Whenever the rainbow appears in the clouds, I will see it and remember the everlasting covenant between God and all living creatures of every kind on the earth." Genesis 9:13

Sunday, February 21, 2010

One thousand posts, One Million Thoughts

This is post 1000. Technically I reached that milestone several days ago, as there have been numerous posts I have deleted, but for the posts that haven't been banished, this is number 1000.

Four years and one month ago I got serious. I'd set up the blog a few months before I actually wrote on it because it took a while to get the courage. I started out with all these ideas about what could go on it, and really planned to limit what I told of my personal life. Instead, I found that writing about my actual experiences and sharing that with others who stumbled into this for various reasons was healing. During the first 9 months I was writing this my life fell apart in one of the worst explosions I've experienced, and was slowly glued back together as my relationship with Dr. Mind grew. Those months were when I finally had to face that I was doing better than might be expected, but that I still was very ill with precisely what one would expect of someone with my disorder. During those months I had to learn to let go of the idea I could control the entire thing, because I couldn't. I had to learn to let the Drs. Mind and Brain be in control. And truthfully, that is what this story is: learning to give up control then re-learning how to manage my own life with the illness included. Prior to that I had been essentially trying to live as Don Quixote, tilting at windmills without asking why what I was doing wasn't really working. More simply, I had to learn to believe I could live differently and well. Then I had to learn how to do it.

That theme has been repeated over and over as illness has thrown me to the floor over and over again. Each time I've had to return to letting my safe people guide me through the storm, and then restoring a sense of control to my life. Certainly that has been the theme of the last months, as I first had to choose illness that left me clinging desperately to Dr. Mind, then hope as the new med started to work, and now I'm moving on to starting to trust a life I thought I had no hope of living. It's weird when I think about how now sometimes the greatest frustration I have in a day is finding foods I can and will eat, when mere months ago the smallest frustration I had was that I was afraid of all the ways my life was spiraling out of control despite my having made the decision for that to happen. (I think I believed that if I decided to do it that it would be easy. I was very wrong).

This blog has been my best friend though many of these 49 months. There aren't many places I know of that I can go and talk for hours in great detail about every single minute of every single day I spent in a relatively long stay psych unit and nobody will judge me. The people in my life who know where I was and why mainly refuse to acknowledge it, so that it is just this uncomfortable zone I don't mind talking about but everyone else does. I have told every detail pretty much of that time, I have been explicit about life in a psych unit and the time leading up to it, and the recovery from it, right down to and including my taking large amounts of rather controversial drugs (ie taking 2 benzos together, high dose antipsychotics, etc) and I have not had one negative comment. In fact, in all these posts I believe there have been 3 or 4 comments that have been hurtful, and those came from the same 2 people. Considering I write nearly daily about things that our society prefers to ignore, I find you readers amazing.

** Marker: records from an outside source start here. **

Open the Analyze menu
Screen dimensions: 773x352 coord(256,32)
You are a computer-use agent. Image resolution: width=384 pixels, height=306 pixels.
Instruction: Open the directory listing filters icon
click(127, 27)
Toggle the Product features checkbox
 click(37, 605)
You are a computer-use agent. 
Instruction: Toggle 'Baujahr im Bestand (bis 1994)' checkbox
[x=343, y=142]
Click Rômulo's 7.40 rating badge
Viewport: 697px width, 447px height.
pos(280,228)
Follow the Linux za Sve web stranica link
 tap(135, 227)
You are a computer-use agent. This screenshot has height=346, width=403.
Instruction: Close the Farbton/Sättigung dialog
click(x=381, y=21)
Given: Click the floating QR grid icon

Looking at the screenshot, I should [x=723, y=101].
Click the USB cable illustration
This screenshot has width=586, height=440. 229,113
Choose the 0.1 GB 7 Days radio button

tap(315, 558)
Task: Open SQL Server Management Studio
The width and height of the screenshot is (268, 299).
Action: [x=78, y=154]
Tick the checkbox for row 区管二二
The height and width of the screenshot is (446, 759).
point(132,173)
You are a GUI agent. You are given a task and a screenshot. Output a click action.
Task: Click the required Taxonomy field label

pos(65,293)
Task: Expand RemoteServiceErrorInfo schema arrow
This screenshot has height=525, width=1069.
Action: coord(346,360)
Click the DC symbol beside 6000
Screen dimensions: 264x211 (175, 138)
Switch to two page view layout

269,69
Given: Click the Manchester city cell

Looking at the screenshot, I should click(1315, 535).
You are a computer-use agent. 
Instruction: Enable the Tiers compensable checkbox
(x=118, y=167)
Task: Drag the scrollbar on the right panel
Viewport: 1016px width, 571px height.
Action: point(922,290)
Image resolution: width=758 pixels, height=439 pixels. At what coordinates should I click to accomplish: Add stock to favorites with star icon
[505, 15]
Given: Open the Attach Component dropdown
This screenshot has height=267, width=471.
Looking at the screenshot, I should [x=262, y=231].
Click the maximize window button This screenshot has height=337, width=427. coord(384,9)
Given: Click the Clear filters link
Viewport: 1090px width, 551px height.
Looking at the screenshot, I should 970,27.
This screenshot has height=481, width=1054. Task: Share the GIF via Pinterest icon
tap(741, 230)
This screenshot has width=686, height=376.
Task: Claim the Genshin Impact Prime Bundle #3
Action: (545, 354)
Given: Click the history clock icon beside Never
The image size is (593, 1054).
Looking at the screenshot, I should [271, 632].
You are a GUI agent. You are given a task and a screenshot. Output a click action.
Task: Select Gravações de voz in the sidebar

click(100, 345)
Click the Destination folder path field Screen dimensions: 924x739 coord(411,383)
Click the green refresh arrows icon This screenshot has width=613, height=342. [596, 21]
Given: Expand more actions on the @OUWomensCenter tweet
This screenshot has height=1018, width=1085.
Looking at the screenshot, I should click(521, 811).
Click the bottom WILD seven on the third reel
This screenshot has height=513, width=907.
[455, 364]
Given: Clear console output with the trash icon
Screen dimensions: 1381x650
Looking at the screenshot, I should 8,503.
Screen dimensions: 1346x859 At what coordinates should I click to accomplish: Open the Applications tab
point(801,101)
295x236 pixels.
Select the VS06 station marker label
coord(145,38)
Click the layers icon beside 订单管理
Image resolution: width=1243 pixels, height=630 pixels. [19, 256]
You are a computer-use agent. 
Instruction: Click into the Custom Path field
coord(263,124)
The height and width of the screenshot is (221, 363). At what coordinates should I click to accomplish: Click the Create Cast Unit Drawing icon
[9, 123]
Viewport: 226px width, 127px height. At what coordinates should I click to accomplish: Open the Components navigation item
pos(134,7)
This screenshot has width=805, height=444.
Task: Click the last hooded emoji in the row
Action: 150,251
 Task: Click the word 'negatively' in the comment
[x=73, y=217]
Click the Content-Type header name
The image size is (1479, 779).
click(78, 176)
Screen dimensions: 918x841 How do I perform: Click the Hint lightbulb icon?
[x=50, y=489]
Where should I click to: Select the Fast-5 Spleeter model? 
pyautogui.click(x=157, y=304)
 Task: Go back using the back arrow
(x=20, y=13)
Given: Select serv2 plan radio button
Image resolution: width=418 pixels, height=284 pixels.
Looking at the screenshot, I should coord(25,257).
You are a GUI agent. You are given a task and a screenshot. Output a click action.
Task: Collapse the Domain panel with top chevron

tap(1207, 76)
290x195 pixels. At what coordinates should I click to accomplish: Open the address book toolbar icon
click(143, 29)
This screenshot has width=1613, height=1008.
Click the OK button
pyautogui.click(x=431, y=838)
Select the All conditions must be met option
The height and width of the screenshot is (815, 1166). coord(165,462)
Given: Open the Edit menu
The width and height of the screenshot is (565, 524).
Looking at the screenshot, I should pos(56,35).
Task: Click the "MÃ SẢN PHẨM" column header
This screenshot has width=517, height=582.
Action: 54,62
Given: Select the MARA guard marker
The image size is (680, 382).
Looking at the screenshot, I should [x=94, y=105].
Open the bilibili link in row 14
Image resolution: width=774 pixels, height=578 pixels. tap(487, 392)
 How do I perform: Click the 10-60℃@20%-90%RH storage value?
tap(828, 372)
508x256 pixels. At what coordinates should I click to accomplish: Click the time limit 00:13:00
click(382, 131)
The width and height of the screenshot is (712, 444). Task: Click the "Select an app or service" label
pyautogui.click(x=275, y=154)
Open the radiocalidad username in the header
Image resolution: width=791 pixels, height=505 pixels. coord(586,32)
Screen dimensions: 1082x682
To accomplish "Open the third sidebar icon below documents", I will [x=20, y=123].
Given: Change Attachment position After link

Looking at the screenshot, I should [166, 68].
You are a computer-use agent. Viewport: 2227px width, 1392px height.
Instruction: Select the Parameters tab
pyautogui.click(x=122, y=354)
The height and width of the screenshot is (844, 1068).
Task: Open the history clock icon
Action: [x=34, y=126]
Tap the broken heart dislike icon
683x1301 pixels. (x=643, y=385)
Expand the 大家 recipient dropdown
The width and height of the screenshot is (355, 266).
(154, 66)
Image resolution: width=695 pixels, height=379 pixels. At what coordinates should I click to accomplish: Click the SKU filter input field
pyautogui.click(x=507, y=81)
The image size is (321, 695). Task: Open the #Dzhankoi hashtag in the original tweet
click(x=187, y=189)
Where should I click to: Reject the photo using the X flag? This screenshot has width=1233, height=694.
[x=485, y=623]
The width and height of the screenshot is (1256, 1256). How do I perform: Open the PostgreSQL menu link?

I've come a long way from "keep it all hidden" Just Me, to "the only blog I can find with daily posts from the psych ward", much less the only blog I can find with the details I've given about it, and here's my real name and an idea where I live. And I haven't come that far because of me. I've come that far because of all of you, who have let me be who I am and have encouraged me beyond my ability to even comprehend. I find it interesting that we live in a society where mental illness is to be hidden, and yet this blog has gained the most interest since I took down all barriers between my experiences and my writing. I still am "Just Me", but I'm also Jen, the mentally ill occupational therapist, and I like that they are now the same person.

Thank you so much. Each of you, whether you speak up much or not, has let me grow and become a better person because you've let me relax and live a life as I am, not as who I think I'm supposed to be.

I can't wait to see where we are in another thousand posts.

3 comments:

otgirl said...

Sweet!

Jean Grey said...

Congrats! I'll keep reading you even though I've changed my name from Emilja to Jean Grey (I think I'm going to blog again, but need to be a little more anonomous). You've stuck it out with this blog and with this journey. I'm very proud of you that you can be as open as you are.

Michal Ann said...

Congratulations Jen! What a great season to celebrate 1,000 posts. You've reached a high point "mastering the irony."

I'm happy you've informed and encouraged countless pilgrims. No matter what we struggle with, you've shown how much can be overcome. You encourage me to be like Moses, too. It often seems like the Promised Land is near but oh so far as we're wandering the wastelands. I'm so proud of you for keeping your heart and your spiritual eyes open.

"He (Moses) kept right on going because he kept his eyes on the One who is invisible."
Hebrews 11:27

"For our light and momentary troubles are achieving for us an eternal glory that far outweighs them all. So we fix our eyes not on what is seen, but on what is unseen. For what is seen is temporary, but what is unseen is eternal." 2 Corinthians 4: 17-18

Eternally thankful for your wisdom, accomplishments and courage.